19 injured in South Africa vintage plane crash: emergency services
Nineteen people were injured when a vintage plane crashed today after it took off on a test flight from a small airport in the South African capital Pretoria, emergency services said.
The Convair plane -- built in 1954 -- was due to soon be flown to the Aviodrome air museum, near the central Dutch city of Lelystad, after reportedly being renovated at the small Wonderboom airport in Pretoria.
Images from the site showed the plane broken into several pieces as paramedics helped survivors out of the aircraft and treated patients at the scene as firefighters tackled the smoking wreckage.
"Medics from ER24 and other services are at the scene of a plane crash at Wonderboom in Pretoria," Russell Meiring, spokesman for the ER24 medical service, said.
"We have 19 injured casualties ranging from minor to critical injuries at this stage and no confirmed fatalities." The Aviodrome aerospace theme park in the Netherlands said on its Facebook page that it was "hugely shocked" by the crash.
The plane, which had been expected at the Aviodrome, "crashed in South Africa during take-off on a test flight," it said.
It said the Convair was a US-built passenger plane that could carry 44 people.

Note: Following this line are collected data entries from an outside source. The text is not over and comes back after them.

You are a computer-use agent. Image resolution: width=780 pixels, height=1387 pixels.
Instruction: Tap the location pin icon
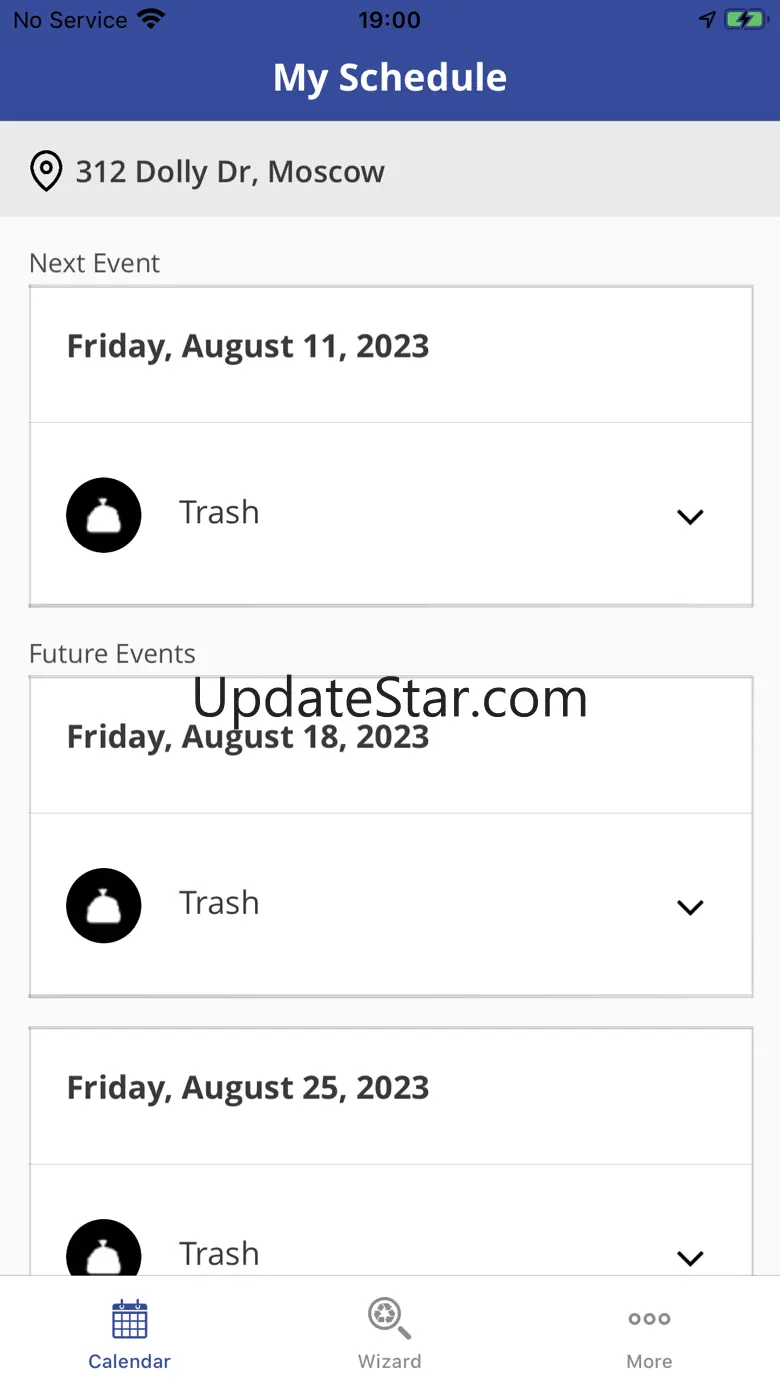(x=46, y=171)
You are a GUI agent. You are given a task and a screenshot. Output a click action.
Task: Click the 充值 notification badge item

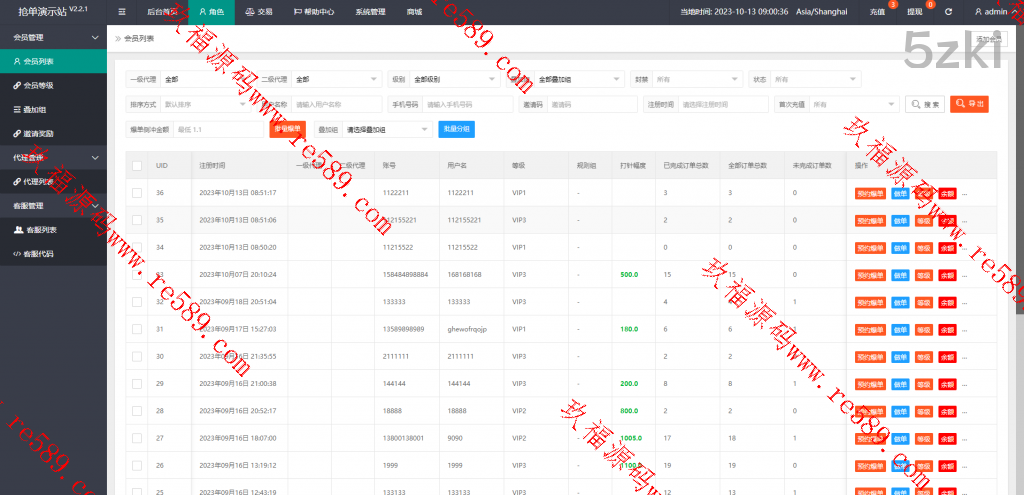[x=877, y=12]
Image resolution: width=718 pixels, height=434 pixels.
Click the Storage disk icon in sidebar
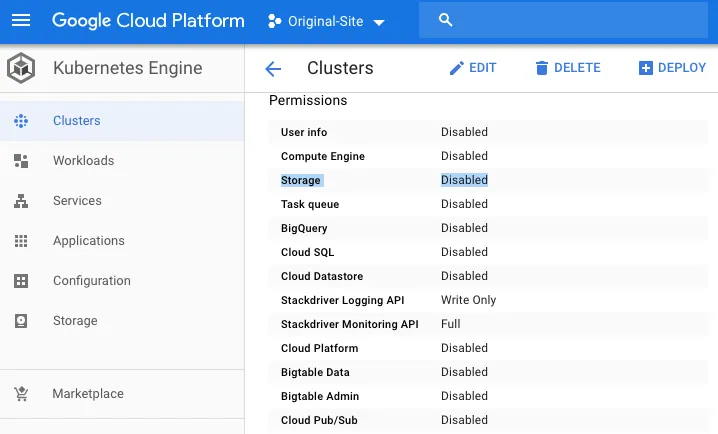pos(21,321)
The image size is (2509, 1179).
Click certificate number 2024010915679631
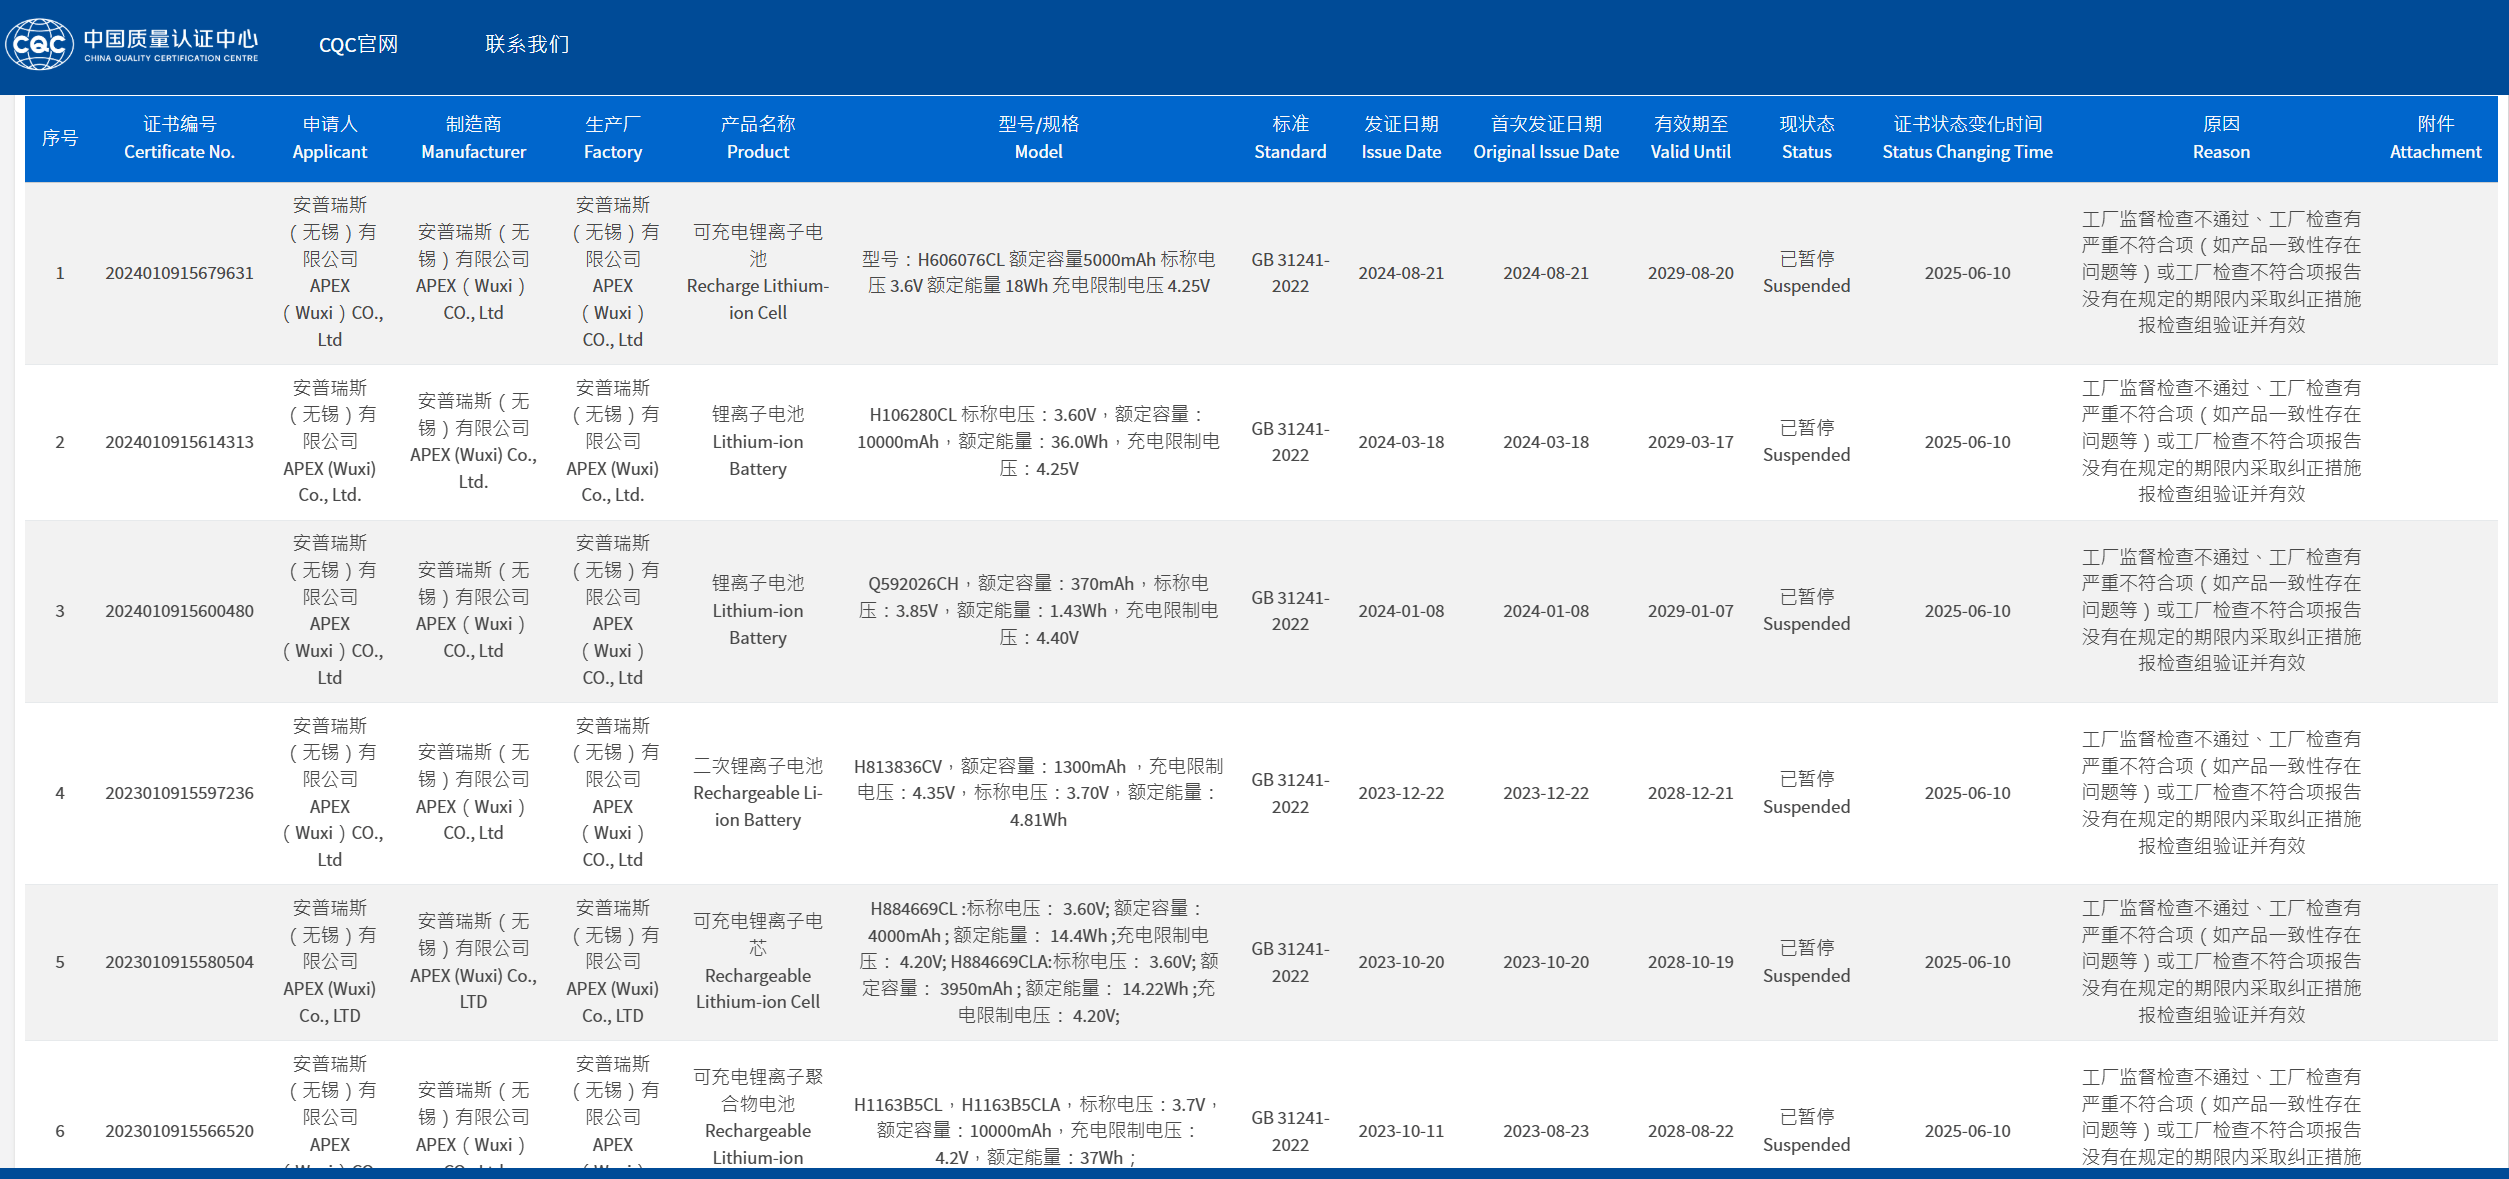pyautogui.click(x=180, y=273)
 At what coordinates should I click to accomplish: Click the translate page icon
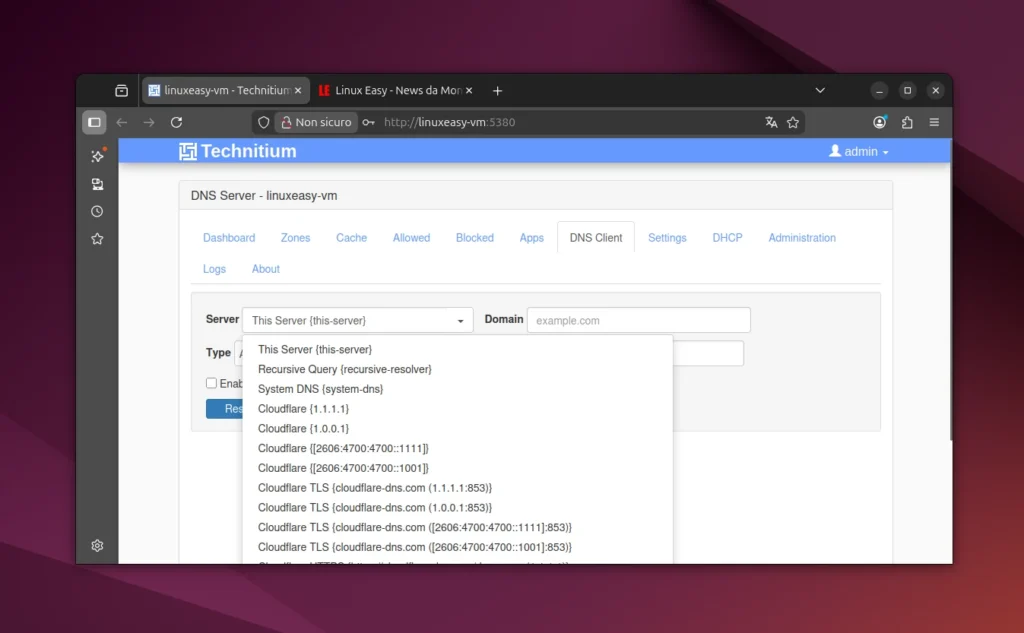pyautogui.click(x=770, y=122)
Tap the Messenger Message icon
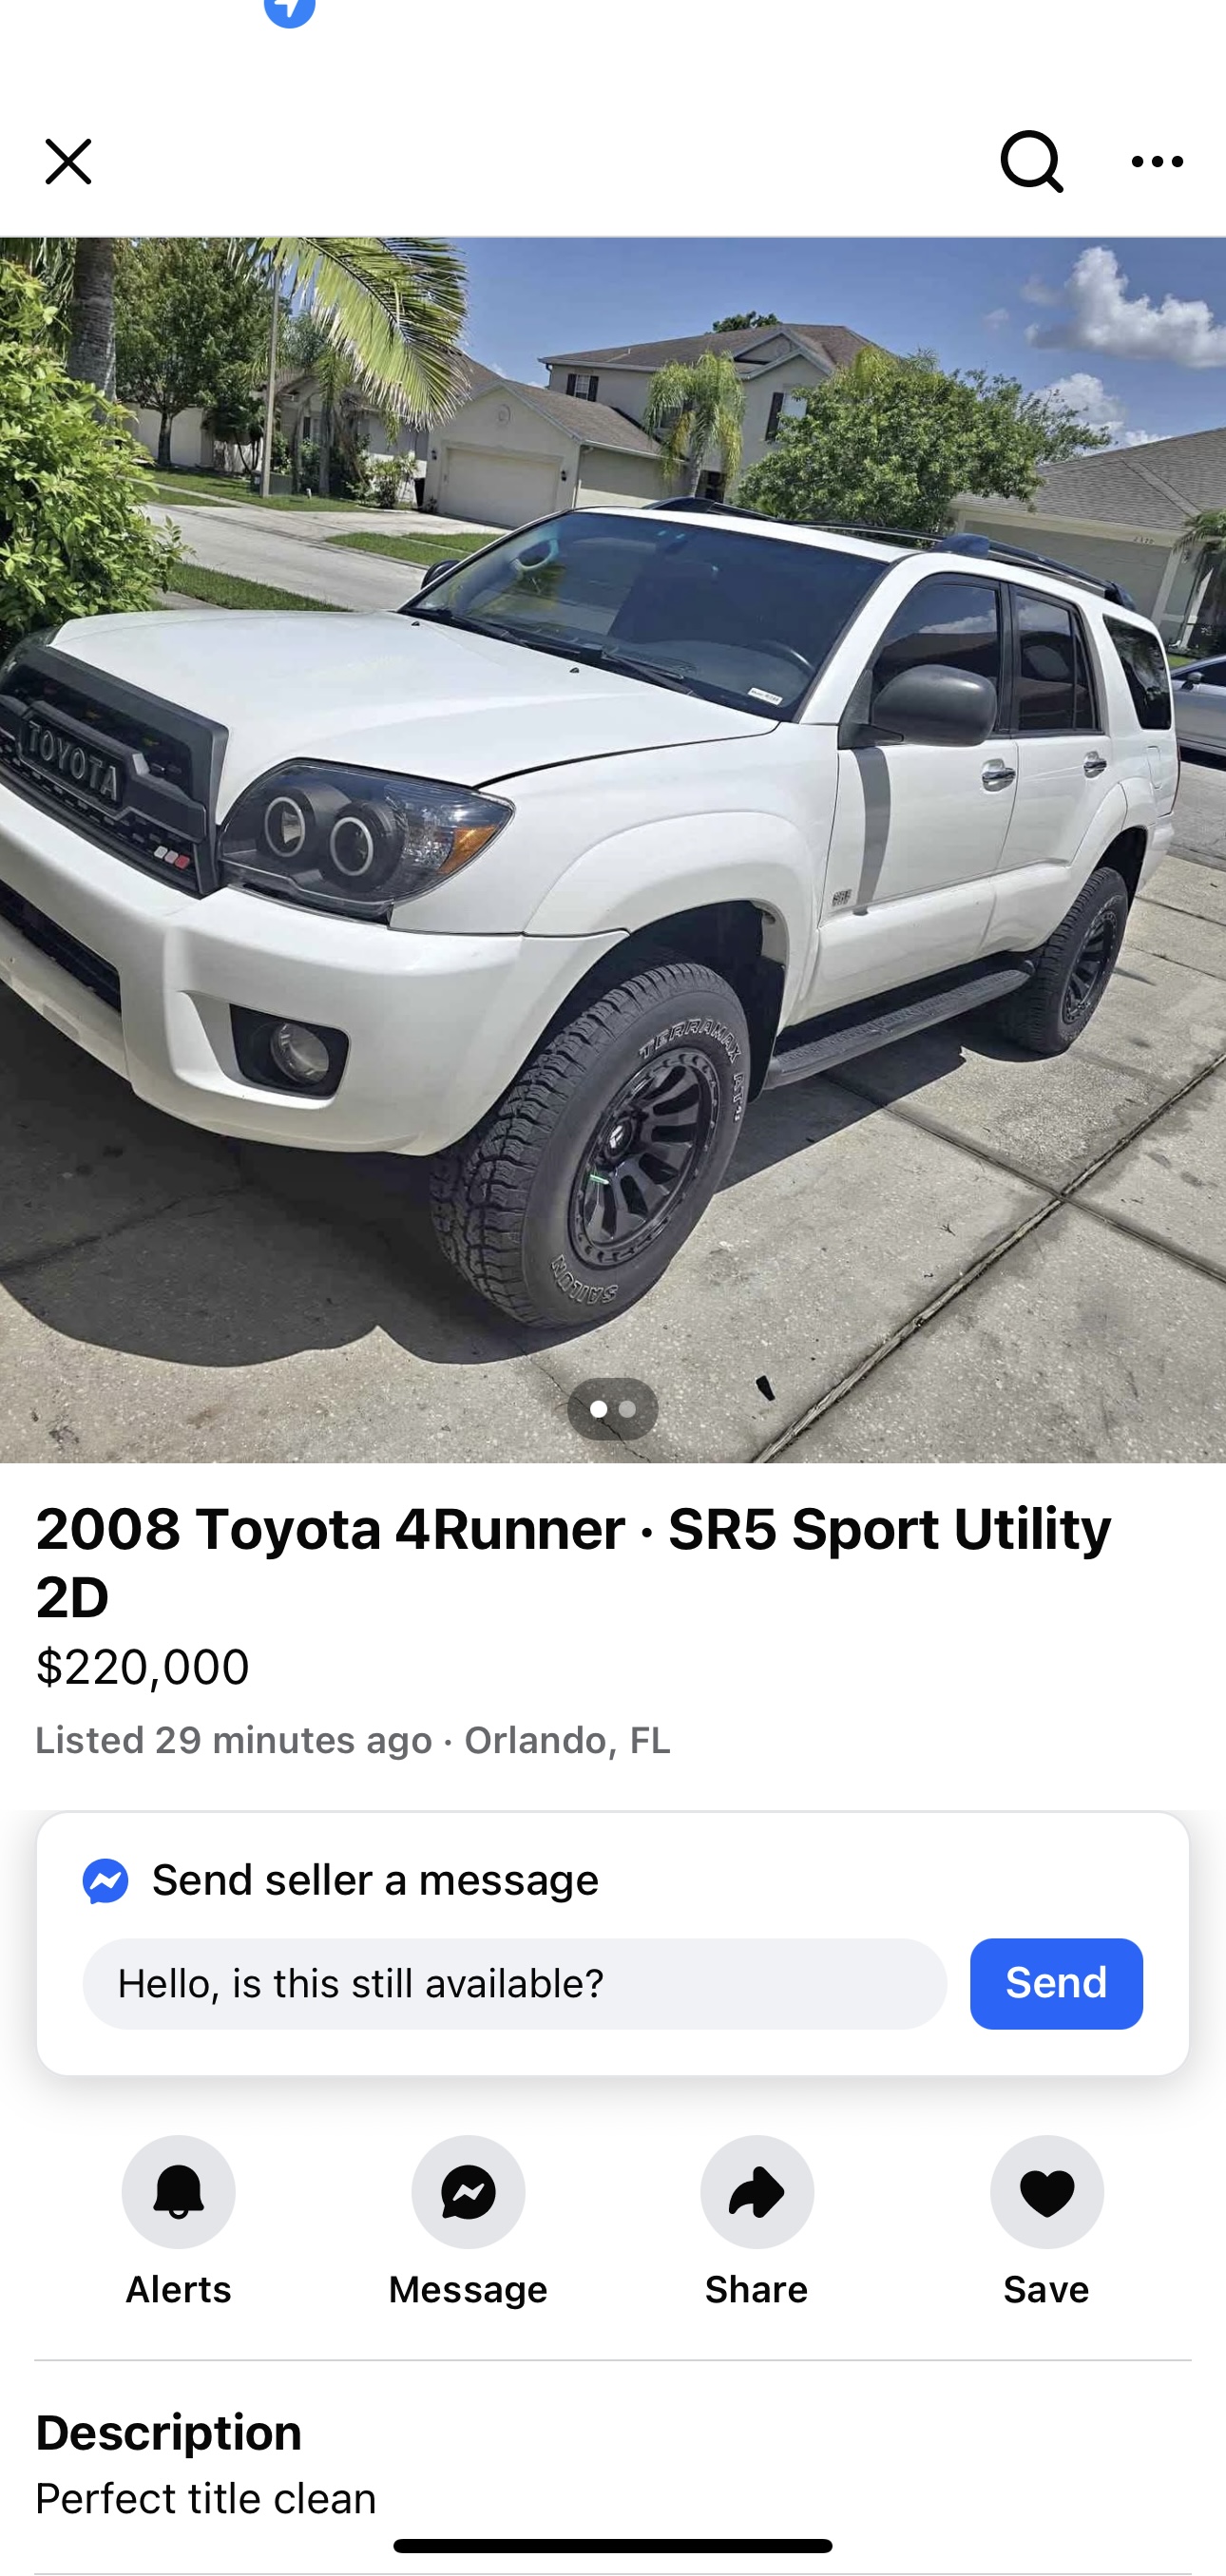 pos(468,2191)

It had been due to fly to Aviodrome via east Africa, through Egypt, Croatia, Austria to the Netherlands.
The plane was marked Martin's Air Charter, but no information was immediately available about the air company.
Jurgen Kotze, chief operating officer for Emer-G-Med services, said the crash was near Wonderboom airport on the Moloto Road.
"They are busy treating one of the pilots ... and he will be airlifted to a Netcare hospital," he said.
"Some patients have been transferred already and some of them are still on scene." South African Civil Aviation Authority spokesman Kabelo Ledwaba said its investigators were at the scene and would issue a statement.